▶ _Task requirements_
In the listing below, how many lines contain the string "Given"? Reply with the number alone.

>>>

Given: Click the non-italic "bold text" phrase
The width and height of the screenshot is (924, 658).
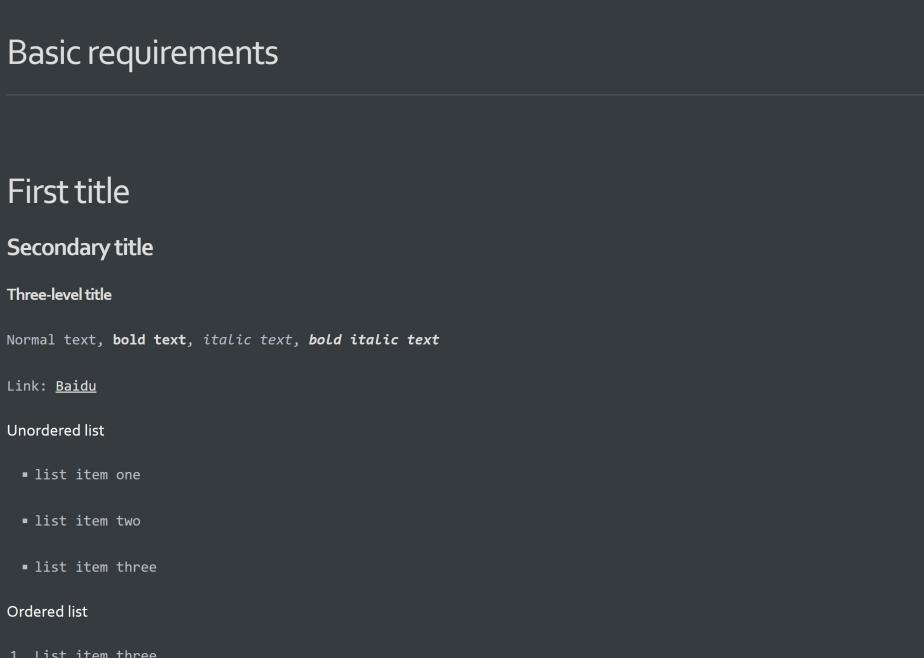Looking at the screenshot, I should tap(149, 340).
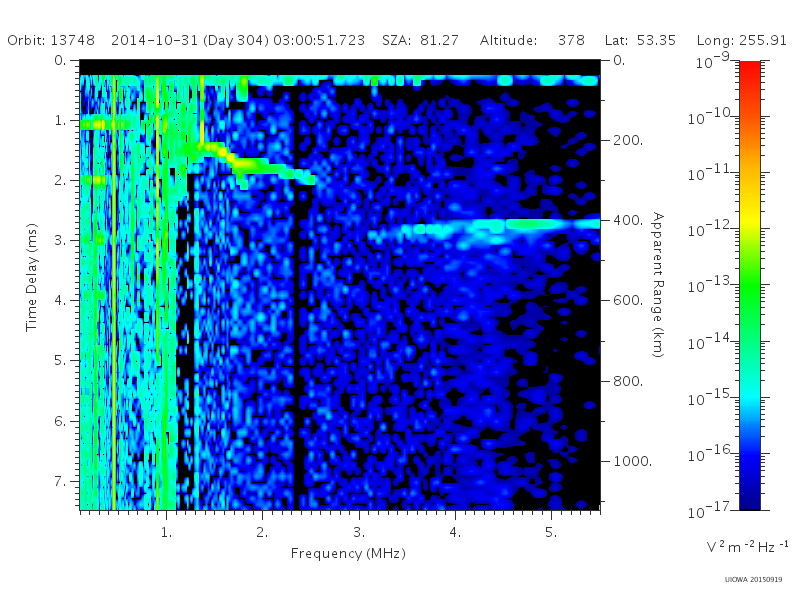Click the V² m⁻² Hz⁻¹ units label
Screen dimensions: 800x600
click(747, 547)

<<<
>>>

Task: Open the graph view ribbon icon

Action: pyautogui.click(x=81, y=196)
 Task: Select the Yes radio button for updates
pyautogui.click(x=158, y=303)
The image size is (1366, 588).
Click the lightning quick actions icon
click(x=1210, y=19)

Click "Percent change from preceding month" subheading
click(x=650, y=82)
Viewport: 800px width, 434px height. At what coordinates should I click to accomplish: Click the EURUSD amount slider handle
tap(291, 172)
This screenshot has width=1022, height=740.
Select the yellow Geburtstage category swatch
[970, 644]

<<<
>>>

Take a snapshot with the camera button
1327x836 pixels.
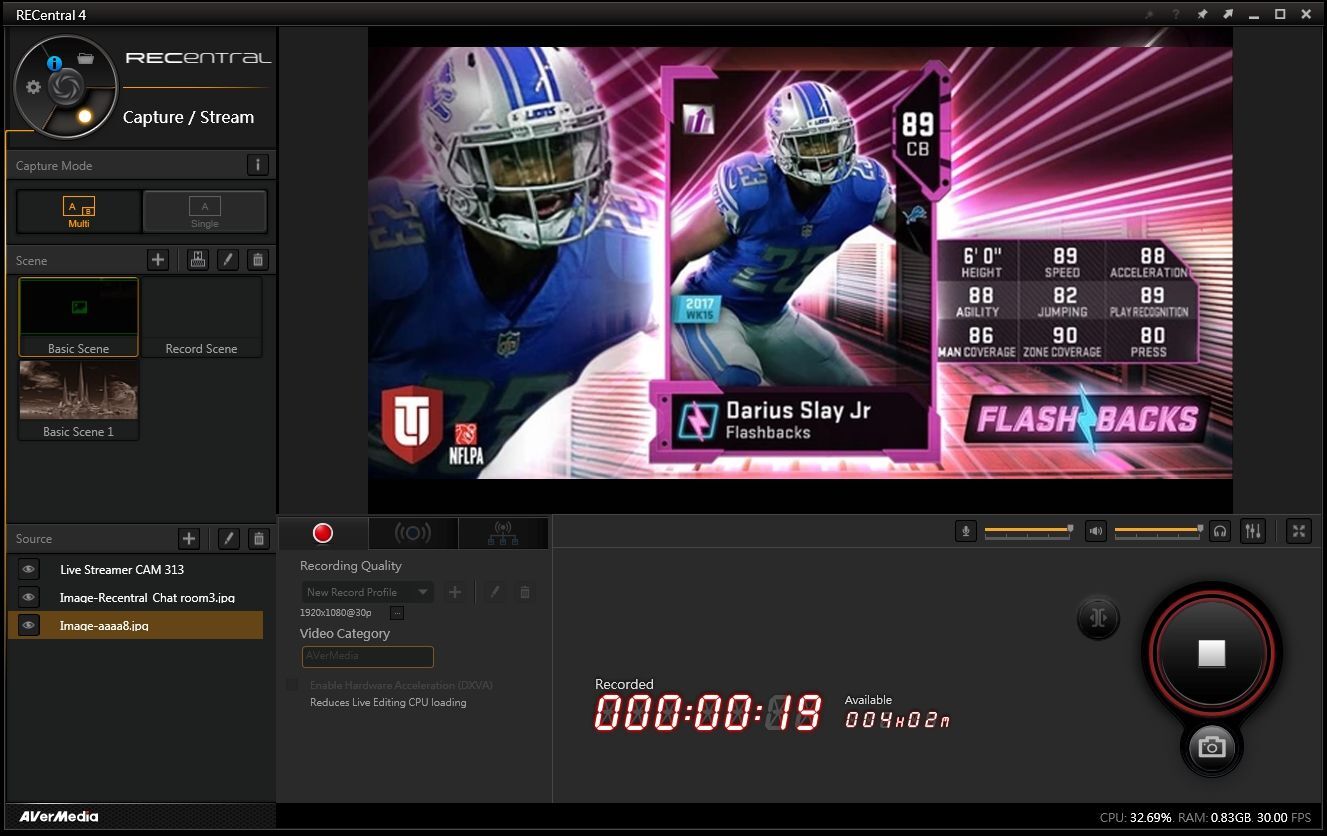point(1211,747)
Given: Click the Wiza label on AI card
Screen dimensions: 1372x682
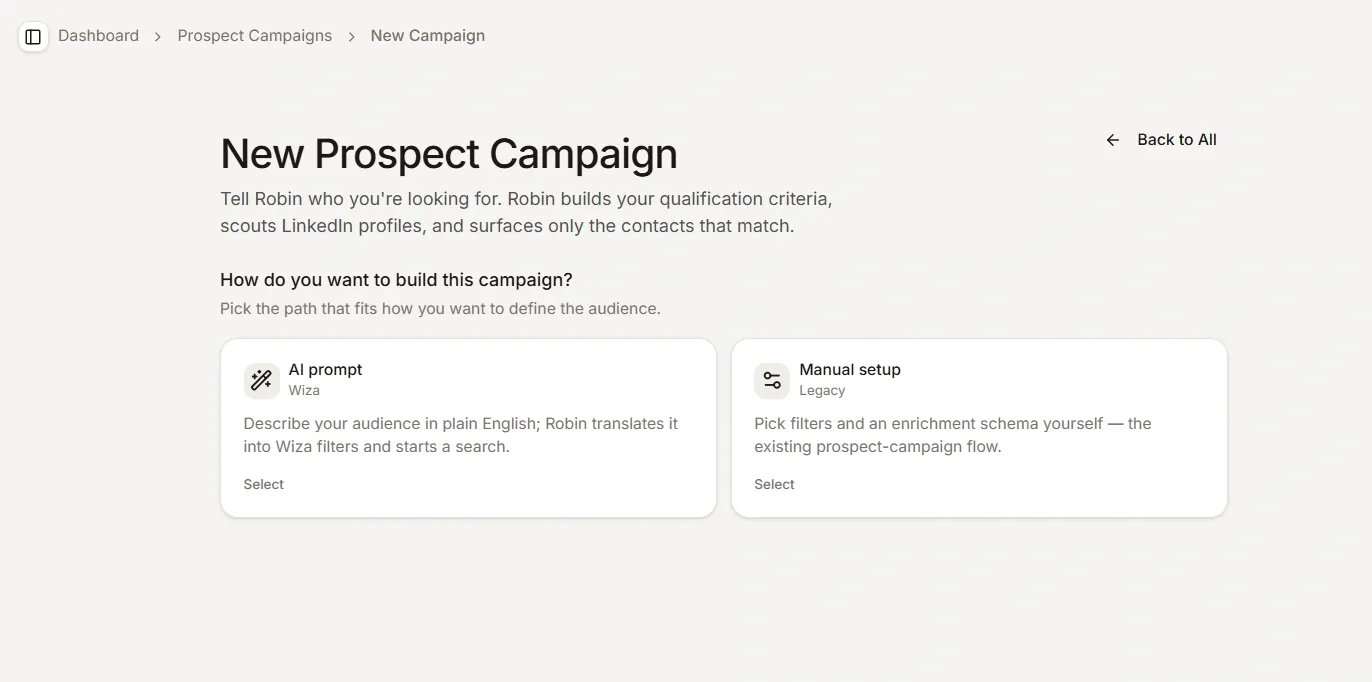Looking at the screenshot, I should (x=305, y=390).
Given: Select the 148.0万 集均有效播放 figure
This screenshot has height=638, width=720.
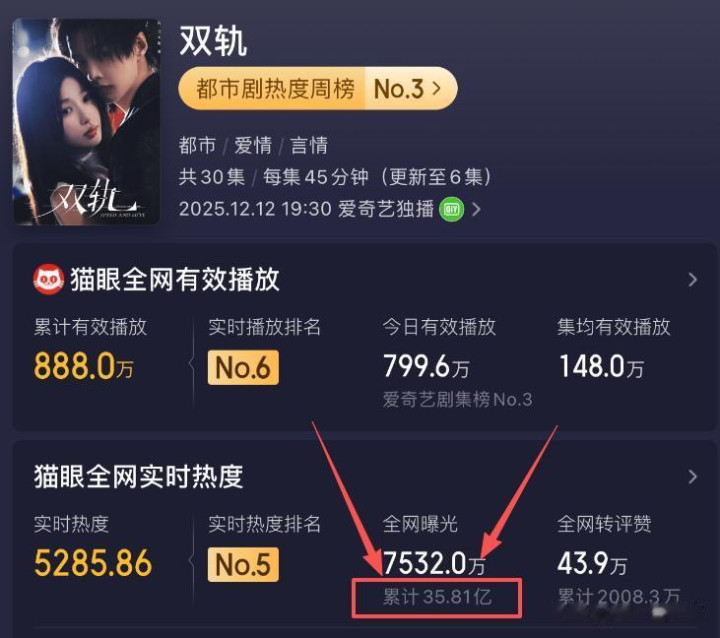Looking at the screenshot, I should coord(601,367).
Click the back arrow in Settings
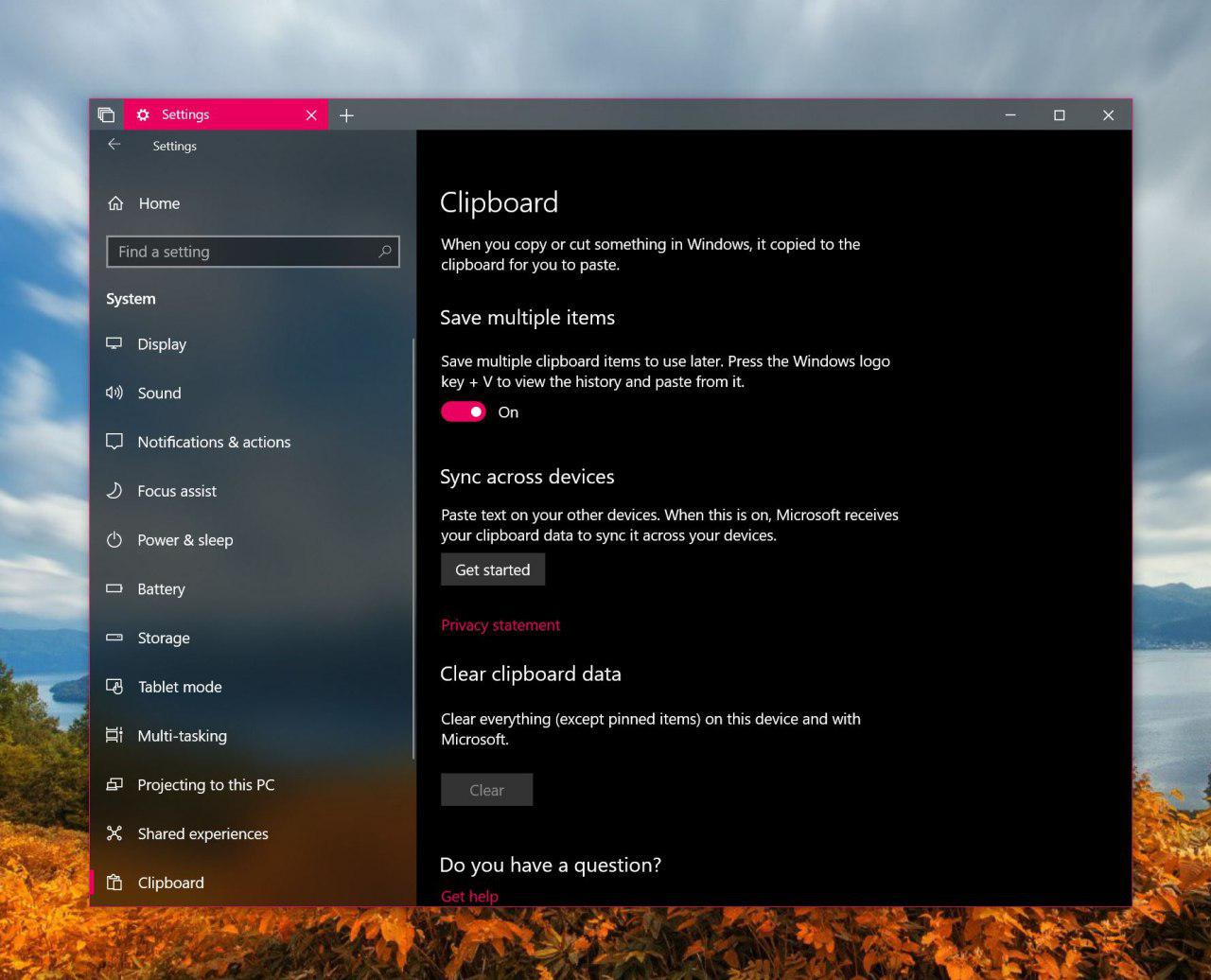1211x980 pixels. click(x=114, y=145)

<<<

▶ _Solution_
3